Even so, as the cross border firing has continued, Israeli forces have been training for a possible offensive in Lebanon which would dramatically increase the risk of a wider regional war, potentially involving Iran and the United States.

That risk was underlined at the weekend when the Yemen-based Houthis, a militia which like Hezbollah is backed by Iran, sent a drone to Tel Aviv where it caused a blast that killed a man and prompted Israel to launch a retaliatory raid the next day.

Standing in his home kibbutz of Eilon, where only about 150 farmers and security guards remain from a normal population of 1,100, Lt.
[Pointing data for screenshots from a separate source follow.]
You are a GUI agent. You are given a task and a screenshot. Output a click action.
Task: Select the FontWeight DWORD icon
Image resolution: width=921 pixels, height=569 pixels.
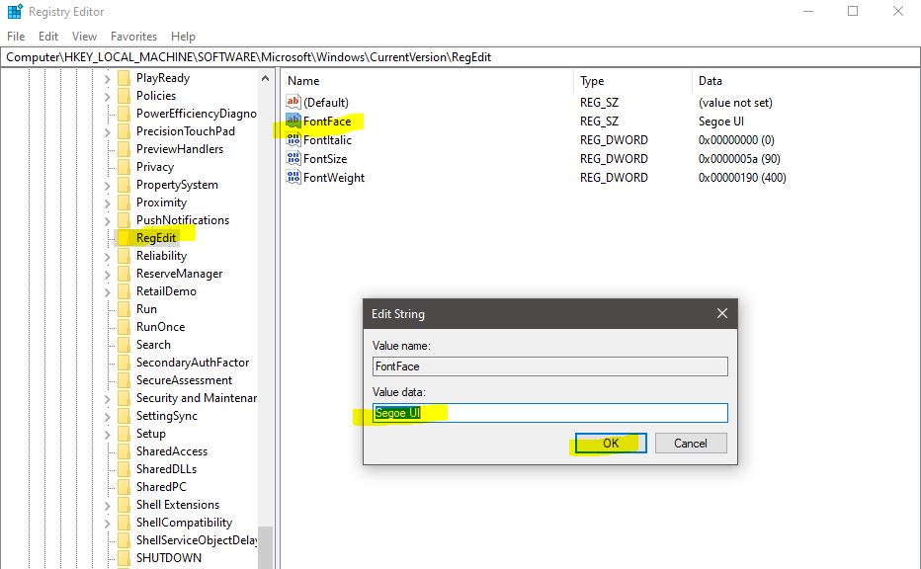click(293, 178)
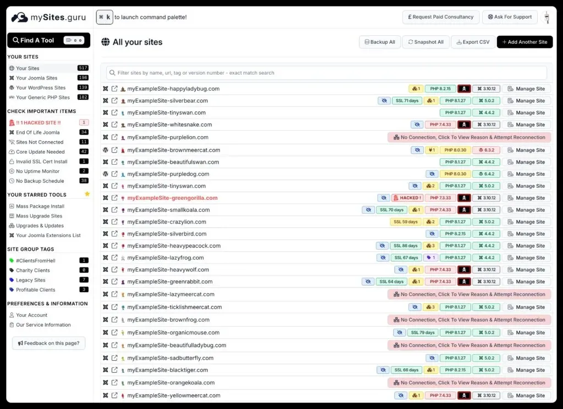Toggle the eye icon on organicmouse row
The height and width of the screenshot is (409, 563).
[x=399, y=332]
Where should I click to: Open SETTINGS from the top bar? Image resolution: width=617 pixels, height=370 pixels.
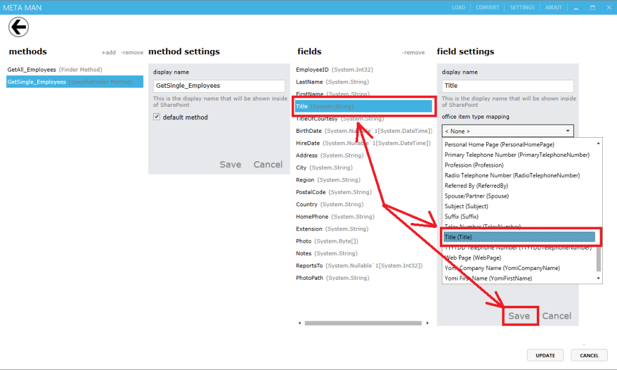coord(522,7)
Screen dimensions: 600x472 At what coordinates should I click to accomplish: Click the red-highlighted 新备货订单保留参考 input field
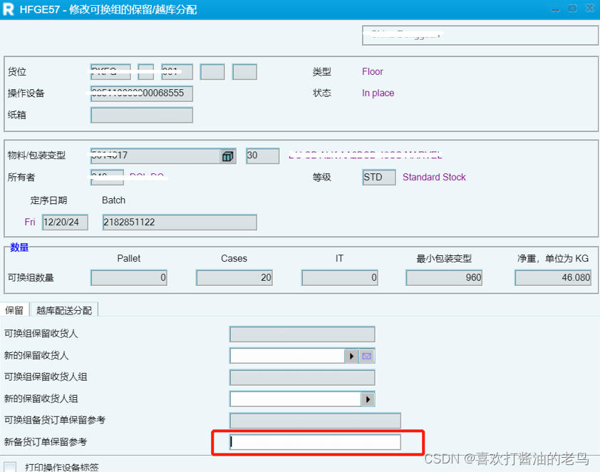[x=314, y=442]
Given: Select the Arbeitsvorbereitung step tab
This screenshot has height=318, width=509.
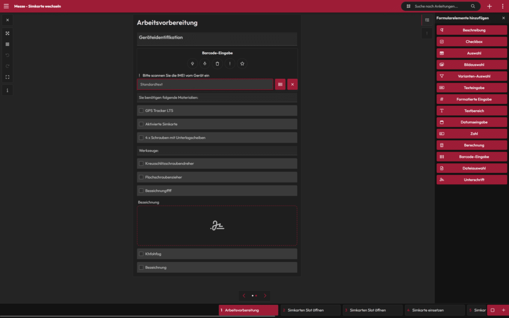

Colonet Dotan said the two sides have been testing each other for months, in a constantly evolving tactical battle.

"This war taught us patience," said Dotan. "In the Middle East, you need patience."

He said Israeli troops had seen an increasing use of Iranian drones, of a type frequently seen in Ukraine, as well as Russian-made Kornet anti tank missiles which were increasingly targeting houses as Israeli tank forces adapted their own tactics in response.

"Hezbollah is a fast-learning organization and they understood that UAVs (unmanned aerial vehicles) are the next big thing and so they went and bought and got trained in UAVs," he said.

Israel had responded by adapting its Iron Dome air defense system and focusing its own operations on weakening Hezbollah's organizational structure by attacking its experienced commanders, such as Ali Jaafar Maatuk, a field commander in the elite Radwan forces unit who was killed last week.

"So that's another weak point we found. We target them and we look for them on a daily basis," he said.

Even so, as the months have passed, the wait has not been easy for Israeli troops brought up in a doctrine of maneuver and rapid offensive operations.

"When you're on defense, you can't defeat the enemy. We understand that, we have no expectations," he said, "So we have to wait. It's a patience game."